▶ [INSTRUCTIONS TO FOLLOW]: The required answer is every line of the data containing the word "computer".

▶ [EXERCISE MATERIAL]:
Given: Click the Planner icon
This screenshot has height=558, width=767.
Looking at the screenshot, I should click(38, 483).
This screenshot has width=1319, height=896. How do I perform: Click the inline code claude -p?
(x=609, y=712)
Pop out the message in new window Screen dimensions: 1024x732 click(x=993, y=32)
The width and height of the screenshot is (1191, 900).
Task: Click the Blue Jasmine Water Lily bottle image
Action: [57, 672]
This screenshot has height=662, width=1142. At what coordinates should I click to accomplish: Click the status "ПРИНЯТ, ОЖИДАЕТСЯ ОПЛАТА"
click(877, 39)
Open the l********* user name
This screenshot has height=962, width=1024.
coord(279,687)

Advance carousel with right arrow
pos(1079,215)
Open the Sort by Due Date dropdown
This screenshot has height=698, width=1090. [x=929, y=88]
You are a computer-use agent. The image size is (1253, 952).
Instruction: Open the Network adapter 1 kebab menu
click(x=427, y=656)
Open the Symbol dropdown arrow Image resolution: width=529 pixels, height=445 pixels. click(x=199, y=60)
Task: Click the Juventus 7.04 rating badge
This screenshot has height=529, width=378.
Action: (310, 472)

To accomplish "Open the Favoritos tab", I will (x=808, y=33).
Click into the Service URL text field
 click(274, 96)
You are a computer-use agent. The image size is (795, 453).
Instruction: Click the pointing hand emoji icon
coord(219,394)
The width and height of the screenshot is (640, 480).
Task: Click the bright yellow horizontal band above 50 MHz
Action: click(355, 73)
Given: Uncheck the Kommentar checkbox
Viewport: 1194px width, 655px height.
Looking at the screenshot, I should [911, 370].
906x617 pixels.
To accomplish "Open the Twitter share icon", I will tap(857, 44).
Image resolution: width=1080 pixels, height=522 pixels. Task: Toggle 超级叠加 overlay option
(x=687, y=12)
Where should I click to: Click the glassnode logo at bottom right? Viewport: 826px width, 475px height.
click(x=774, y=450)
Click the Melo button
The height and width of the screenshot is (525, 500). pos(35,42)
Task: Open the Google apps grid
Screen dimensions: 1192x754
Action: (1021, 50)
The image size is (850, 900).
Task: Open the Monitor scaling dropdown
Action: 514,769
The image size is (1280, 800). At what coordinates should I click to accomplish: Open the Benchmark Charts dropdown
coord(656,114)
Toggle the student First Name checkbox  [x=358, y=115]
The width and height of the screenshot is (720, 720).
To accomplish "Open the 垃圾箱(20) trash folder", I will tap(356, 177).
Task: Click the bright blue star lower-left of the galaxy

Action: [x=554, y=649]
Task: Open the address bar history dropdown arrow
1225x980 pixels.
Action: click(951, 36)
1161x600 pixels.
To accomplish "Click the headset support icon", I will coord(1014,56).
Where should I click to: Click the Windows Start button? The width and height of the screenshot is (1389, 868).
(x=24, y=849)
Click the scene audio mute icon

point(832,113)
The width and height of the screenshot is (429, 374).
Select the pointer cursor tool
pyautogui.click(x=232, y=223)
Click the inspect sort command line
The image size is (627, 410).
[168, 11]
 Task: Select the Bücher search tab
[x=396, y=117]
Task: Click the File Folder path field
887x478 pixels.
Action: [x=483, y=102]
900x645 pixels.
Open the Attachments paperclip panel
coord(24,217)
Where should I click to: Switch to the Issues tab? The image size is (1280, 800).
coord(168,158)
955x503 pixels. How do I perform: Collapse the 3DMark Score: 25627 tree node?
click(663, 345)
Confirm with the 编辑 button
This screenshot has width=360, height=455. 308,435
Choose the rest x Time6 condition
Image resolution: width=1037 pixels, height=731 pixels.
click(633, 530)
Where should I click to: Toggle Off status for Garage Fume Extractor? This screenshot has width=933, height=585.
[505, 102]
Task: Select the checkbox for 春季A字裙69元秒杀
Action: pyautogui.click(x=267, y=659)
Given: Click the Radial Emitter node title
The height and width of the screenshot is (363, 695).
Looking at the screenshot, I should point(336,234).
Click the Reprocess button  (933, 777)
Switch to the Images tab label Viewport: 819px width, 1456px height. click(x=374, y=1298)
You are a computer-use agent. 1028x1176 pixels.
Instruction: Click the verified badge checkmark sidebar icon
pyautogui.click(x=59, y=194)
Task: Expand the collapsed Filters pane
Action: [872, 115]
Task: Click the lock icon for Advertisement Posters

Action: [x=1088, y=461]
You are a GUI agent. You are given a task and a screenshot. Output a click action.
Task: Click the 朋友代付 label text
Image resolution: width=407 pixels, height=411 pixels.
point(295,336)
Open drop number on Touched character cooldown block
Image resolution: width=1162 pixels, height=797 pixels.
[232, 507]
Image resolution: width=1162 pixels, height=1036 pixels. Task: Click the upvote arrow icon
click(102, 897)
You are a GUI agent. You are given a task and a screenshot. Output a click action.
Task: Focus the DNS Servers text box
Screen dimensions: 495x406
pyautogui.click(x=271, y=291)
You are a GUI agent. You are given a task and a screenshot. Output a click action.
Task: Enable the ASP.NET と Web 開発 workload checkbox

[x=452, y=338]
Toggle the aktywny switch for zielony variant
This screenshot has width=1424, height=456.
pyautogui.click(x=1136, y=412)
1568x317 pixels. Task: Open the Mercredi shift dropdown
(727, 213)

▶ [SOLUTION TO THIS EXERCISE]:
You are a computer-use agent. The image size is (1253, 952).
You are a computer-use agent. The image size is (795, 453).
You are a computer-use agent. 1028x1176 pixels.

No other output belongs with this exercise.